The petition says she’s been incommunicado in the hospital for over five months now with no contact with the outside world, with the hospital staff having confiscated her mobile phone, laptop and other personal belongings.
And even while she was being taken away by the ambulance, she repeatedly emphasized that this was being done against her will (she was allegedly reassured that her confinement would only last two weeks).Mrs. Hospital Detainee’s camp is training their guns on the hospital’s psychiatrists whom they believe are in league with the husband to keep the victim under lock and key.
Mrs. Hospital Detainee’s sister has repeatedly requested the husband to release his wife from confinement and to place the wife under her care, to no avail. Biz Buzz asked the hospital president for his comment on the complaint, but he declined, saying that the issue was now up to the courts to decide.

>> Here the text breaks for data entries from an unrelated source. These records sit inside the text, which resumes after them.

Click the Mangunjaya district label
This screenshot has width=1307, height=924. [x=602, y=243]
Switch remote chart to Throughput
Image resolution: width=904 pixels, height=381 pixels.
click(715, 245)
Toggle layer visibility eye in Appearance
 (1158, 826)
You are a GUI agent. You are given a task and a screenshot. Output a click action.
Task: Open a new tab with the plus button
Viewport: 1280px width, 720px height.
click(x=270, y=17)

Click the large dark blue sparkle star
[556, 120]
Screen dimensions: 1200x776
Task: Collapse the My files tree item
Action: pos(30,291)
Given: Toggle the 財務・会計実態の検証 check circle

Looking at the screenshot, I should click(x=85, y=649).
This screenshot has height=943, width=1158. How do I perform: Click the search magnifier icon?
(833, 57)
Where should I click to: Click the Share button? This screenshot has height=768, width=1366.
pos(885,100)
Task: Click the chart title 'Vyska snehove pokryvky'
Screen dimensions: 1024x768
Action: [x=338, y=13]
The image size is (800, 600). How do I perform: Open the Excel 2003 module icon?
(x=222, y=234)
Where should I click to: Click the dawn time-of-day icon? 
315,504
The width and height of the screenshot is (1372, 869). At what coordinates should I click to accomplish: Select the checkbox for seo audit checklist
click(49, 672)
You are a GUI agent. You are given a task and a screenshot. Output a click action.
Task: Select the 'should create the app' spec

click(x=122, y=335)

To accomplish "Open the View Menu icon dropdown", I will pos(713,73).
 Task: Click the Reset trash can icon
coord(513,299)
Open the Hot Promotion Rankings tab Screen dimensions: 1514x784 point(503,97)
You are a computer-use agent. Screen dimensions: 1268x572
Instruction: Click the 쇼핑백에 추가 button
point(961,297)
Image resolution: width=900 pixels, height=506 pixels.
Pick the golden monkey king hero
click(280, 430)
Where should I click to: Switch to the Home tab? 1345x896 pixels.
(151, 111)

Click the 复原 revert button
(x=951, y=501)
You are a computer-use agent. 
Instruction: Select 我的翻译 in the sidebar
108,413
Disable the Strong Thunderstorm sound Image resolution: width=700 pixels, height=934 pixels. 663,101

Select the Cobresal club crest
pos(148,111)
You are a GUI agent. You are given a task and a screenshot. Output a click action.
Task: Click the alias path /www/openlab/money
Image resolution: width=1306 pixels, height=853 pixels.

So once more, the burden of freeing or detaining a person further rests with the legal system, and the poor wife’s friends are eager to see how this all plays out in the courts.
Meanwhile, with the holiday season fast approaching, some of the couple’s socialite friends are wondering in hushed tones whether they’ll still receive the usual pastry gift from the family and, if so, how the gift cards will be signed. Abangan!
—Daxim L. Lucas
NextGen biz leaders
New generation business leaders Mara Coson and Mariana Zobel top-billed the opening panel of the two-day Global Reporting Initiative-SM’s Asean sustainability summit last week, thus becoming the faces of environmental, social and governance (ESG) advocacy of their generation.
Coson, daughter of Tessie Sy-Coson, is a third-generation Sy, while Mariana, daughter of Jaime Augusto Zobel de Ayala, comes from the eighth generation of the clan that controls the Ayala conglomerate.
ESG, of course, is a big word but both know by heart how to articulate the involvement of their respective conglomerates.
Asked by the moderator, broadcaster Karen Davila, on which specific initiative was closest to their hearts, Coson cited gender equality.
“It’s about empowering women. That’s very close to me and I’m actually quite glad that the company has really taken steps toward that. But for me, I think that we can do more [in] really pushing women leaders, and not just people in the family, but everyone in the organization.”
Davila also asked if Coson would be willing to step into her mother’s shoes, she readily said yes on the sustainability and retail side. To date, Coson has taken on the role of sustainability advisor for SM Investments and vice president for marketing and digital strategy at SM Retail.
“That’s something you’re up for the sleepless nights,” Davila said. “Yes, they started already,” Coson replied in jest.
For her part, Mariana, who now holds the position of vice president at Bank of the Philippine Islands (BPI), talked about harnessing technology for financial inclusion.
Davila asked Mariana if she had already decided to be in the banking business for the long haul. “Unfortunately, by virtue of our family-based association, we do have to retain some awareness over the different units,” said Mariana, who was previously with Ayala Land before moving to BPI.